Laparoscopic Management of Fecal Peritonitis

Luay D. Ailabouni, MD, Anjali S. Kumar, MD, MPH

Video Summary

Minimally invasive approaches to elective colon cases have increasingly become an optimal standard for the management of various colon pathologies, although widespread adoption is still slow. Our community of colon and rectal surgeons (with the welcome addition of new graduates of our training programs that emphasize minimally approaches at an ever-increasing rate) is boasting improved proficiency in performing minimally invasive surgery (MIS) as the first-line approach to all elective colorectal surgical conditions. Minimally invasive surgery in elective surgery is touted as superior in practice because of the marked benefit in patient-related outcomes (versus open surgery).

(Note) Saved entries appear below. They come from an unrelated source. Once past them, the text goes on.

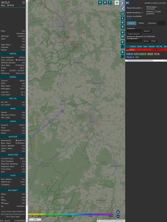This screenshot has height=222, width=167.
Task: Click the right-arrow sidebar expand button
Action: point(122,3)
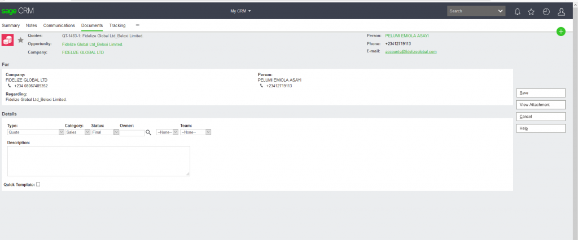This screenshot has width=578, height=240.
Task: Open favorites star icon in header
Action: (x=531, y=11)
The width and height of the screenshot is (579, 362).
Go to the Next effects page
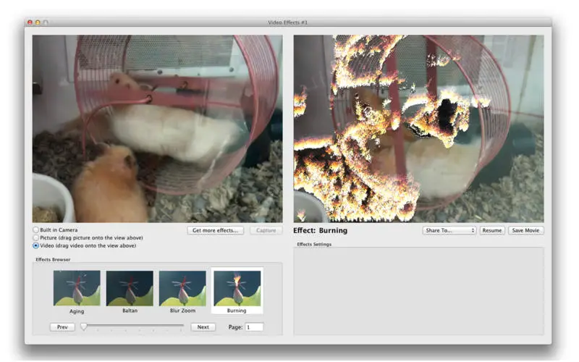click(x=203, y=327)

It has been our practice, over the past 5 years, to incorporate MIS in the management of not only elective cases, but also emergencies related to colon and rectal pathologies. In the case of free air and fecal peritonitis, the knee-jerk response for centuries has been laparotomy. However, we have found that an initial attempt at MIS has provided surprisingly positive results. Over time, we have faced many challenges resulting in the conversion to open surgery. Ultimately, we have been able to refine our technique to the steps described in the video to safely retain an MIS approach.


Teaching Points

  1. Approaching challenging cases in a systematic, step-by-step fashion is key to achieving a successful operation.
  2. Set yourself up for success in the reversal surgery by making sure to limit the dissection to the minimum needed to complete the initial operation or the Hartmann procedure.
  3. Familiarizing yourself with the different approaches to laparoscopic colon mobilization and resection during elective cases will help you during an emergency situation.